• **TASK PROMPT**: From the data that follows, print exactly the lines starting at the one containing "Where should I click to: Open" and ending at the one containing "Task: Open the 整理 (Organize) menu"; include both of them and nothing more.

Pixel coordinate grounding data:
┄┄┄┄┄┄┄┄┄┄┄┄┄┄┄┄┄┄┄┄

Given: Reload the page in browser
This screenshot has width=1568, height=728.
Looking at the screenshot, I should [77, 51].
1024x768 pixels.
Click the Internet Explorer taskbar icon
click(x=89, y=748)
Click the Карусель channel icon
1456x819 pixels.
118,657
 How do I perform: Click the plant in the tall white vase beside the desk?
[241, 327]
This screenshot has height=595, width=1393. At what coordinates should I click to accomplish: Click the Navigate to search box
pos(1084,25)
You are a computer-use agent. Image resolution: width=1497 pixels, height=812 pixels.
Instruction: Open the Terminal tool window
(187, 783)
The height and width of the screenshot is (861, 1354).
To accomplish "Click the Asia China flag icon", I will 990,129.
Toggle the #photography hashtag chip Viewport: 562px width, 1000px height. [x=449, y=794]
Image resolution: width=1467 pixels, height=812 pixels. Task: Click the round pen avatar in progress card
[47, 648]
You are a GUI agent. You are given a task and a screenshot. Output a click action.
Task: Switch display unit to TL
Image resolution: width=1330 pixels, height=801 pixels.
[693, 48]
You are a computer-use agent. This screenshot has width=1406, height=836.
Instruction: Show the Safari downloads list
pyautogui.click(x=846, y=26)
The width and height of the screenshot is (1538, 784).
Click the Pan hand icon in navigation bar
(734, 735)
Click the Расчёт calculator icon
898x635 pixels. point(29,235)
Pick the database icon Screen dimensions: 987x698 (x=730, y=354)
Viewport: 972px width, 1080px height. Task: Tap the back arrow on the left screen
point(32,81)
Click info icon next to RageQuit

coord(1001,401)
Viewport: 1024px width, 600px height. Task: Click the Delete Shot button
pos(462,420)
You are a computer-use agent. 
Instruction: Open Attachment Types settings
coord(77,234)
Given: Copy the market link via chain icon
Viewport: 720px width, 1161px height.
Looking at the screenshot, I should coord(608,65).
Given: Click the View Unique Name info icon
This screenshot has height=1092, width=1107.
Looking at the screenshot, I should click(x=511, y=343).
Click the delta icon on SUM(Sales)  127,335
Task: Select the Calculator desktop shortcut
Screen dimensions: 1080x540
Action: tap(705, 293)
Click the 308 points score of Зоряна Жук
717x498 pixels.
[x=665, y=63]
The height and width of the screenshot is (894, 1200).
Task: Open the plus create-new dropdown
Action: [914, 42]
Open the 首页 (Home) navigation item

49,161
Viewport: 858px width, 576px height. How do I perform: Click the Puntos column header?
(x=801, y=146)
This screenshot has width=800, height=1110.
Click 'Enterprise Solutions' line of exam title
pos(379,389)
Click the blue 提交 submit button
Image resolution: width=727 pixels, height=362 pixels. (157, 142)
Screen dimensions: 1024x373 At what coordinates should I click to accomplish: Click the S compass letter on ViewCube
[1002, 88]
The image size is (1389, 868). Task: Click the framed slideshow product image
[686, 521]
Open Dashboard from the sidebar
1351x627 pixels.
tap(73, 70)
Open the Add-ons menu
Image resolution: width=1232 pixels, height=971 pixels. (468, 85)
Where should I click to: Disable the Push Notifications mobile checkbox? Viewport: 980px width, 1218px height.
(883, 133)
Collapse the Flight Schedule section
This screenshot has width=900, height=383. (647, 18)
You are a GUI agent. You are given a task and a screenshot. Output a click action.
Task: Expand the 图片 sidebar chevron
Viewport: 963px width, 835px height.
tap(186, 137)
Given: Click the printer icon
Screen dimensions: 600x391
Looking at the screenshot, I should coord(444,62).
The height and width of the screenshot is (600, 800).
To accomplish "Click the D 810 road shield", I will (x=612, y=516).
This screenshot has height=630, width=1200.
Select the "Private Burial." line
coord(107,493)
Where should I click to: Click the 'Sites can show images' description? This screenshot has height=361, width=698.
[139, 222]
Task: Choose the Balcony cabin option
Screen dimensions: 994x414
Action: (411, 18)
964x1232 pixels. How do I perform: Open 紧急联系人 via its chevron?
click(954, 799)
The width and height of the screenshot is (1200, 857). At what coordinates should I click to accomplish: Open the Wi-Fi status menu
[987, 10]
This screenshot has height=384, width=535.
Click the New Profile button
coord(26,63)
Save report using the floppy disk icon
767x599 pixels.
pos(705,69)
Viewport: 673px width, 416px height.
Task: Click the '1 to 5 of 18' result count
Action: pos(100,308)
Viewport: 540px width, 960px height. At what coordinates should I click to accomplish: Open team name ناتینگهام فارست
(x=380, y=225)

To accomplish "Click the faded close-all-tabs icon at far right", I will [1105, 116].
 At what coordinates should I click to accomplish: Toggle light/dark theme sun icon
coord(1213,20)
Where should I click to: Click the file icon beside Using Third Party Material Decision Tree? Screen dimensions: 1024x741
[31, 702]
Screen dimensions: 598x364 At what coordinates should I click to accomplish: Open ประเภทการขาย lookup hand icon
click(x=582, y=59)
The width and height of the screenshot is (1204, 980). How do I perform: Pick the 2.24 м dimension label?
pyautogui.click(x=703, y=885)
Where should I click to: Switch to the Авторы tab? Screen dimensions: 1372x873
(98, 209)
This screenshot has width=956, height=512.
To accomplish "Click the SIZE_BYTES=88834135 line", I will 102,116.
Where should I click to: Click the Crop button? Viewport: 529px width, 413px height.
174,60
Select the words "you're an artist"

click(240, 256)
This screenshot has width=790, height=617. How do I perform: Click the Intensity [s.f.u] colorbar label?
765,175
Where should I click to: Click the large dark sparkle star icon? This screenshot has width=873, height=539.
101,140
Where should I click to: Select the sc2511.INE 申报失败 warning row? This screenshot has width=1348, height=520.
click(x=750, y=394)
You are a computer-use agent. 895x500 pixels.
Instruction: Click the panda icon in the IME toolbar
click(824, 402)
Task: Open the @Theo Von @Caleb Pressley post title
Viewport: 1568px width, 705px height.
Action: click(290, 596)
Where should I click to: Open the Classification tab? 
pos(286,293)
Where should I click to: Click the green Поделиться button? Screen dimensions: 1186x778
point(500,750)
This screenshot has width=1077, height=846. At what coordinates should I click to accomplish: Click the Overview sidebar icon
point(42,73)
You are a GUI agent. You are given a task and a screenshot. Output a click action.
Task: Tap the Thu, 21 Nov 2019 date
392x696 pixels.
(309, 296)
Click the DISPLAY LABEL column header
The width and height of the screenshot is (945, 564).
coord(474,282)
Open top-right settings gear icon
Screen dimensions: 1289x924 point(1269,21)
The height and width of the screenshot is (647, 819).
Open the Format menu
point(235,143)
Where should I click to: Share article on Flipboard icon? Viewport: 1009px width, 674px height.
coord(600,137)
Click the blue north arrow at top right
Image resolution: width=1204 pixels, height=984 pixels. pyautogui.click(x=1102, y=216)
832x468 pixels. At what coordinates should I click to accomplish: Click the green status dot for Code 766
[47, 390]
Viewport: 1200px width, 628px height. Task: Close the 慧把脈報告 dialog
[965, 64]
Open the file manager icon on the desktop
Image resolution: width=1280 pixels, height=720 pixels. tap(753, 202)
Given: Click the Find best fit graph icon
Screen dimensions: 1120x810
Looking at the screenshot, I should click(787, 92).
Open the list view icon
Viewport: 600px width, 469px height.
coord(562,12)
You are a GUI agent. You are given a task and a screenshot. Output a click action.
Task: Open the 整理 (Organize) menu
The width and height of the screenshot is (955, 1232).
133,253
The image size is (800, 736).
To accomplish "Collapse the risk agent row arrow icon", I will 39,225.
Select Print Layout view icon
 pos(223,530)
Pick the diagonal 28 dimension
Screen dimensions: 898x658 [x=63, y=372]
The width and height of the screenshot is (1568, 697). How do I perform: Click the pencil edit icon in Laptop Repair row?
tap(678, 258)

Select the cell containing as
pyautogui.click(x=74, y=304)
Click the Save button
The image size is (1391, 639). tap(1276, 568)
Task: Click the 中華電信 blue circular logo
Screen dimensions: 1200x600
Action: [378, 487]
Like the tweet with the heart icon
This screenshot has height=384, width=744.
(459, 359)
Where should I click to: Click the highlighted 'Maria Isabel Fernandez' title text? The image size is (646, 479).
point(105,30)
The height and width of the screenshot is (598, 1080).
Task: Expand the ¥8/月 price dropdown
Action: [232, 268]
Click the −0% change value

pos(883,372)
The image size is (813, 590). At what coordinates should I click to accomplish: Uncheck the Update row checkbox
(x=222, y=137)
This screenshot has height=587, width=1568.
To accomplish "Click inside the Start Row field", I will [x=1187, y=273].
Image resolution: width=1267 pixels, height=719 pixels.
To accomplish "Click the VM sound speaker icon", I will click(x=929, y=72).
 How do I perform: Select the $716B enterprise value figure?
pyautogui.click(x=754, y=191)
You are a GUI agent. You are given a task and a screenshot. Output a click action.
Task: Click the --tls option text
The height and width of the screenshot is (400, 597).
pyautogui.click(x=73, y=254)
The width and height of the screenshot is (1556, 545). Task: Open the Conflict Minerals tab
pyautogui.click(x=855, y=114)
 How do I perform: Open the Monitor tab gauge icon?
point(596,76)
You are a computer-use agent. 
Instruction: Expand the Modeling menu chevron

┄┄┄┄┄┄┄┄┄┄┄┄┄┄┄┄┄┄┄┄

• **RESPONSE TO THE EXERCISE**:
Where should I click to: Open the Classification tab? 
pos(286,293)
Where should I click to: Click the green Поделиться button? Screen dimensions: 1186x778
point(500,750)
This screenshot has width=1077, height=846. At what coordinates should I click to accomplish: Click the Overview sidebar icon
point(42,73)
You are a GUI agent. You are given a task and a screenshot. Output a click action.
Task: Tap the Thu, 21 Nov 2019 date
392x696 pixels.
(309, 296)
Click the DISPLAY LABEL column header
The width and height of the screenshot is (945, 564).
coord(474,282)
Open top-right settings gear icon
Screen dimensions: 1289x924 point(1269,21)
The height and width of the screenshot is (647, 819).
Open the Format menu
point(235,143)
Where should I click to: Share article on Flipboard icon? Viewport: 1009px width, 674px height.
coord(600,137)
Click the blue north arrow at top right
Image resolution: width=1204 pixels, height=984 pixels. pyautogui.click(x=1102, y=216)
832x468 pixels. At what coordinates should I click to accomplish: Click the green status dot for Code 766
[47, 390]
Viewport: 1200px width, 628px height. Task: Close the 慧把脈報告 dialog
[965, 64]
Open the file manager icon on the desktop
Image resolution: width=1280 pixels, height=720 pixels. tap(753, 202)
Given: Click the Find best fit graph icon
Screen dimensions: 1120x810
Looking at the screenshot, I should click(787, 92).
Open the list view icon
Viewport: 600px width, 469px height.
coord(562,12)
You are a GUI agent. You are given a task and a screenshot. Output a click action.
Task: Open the 整理 (Organize) menu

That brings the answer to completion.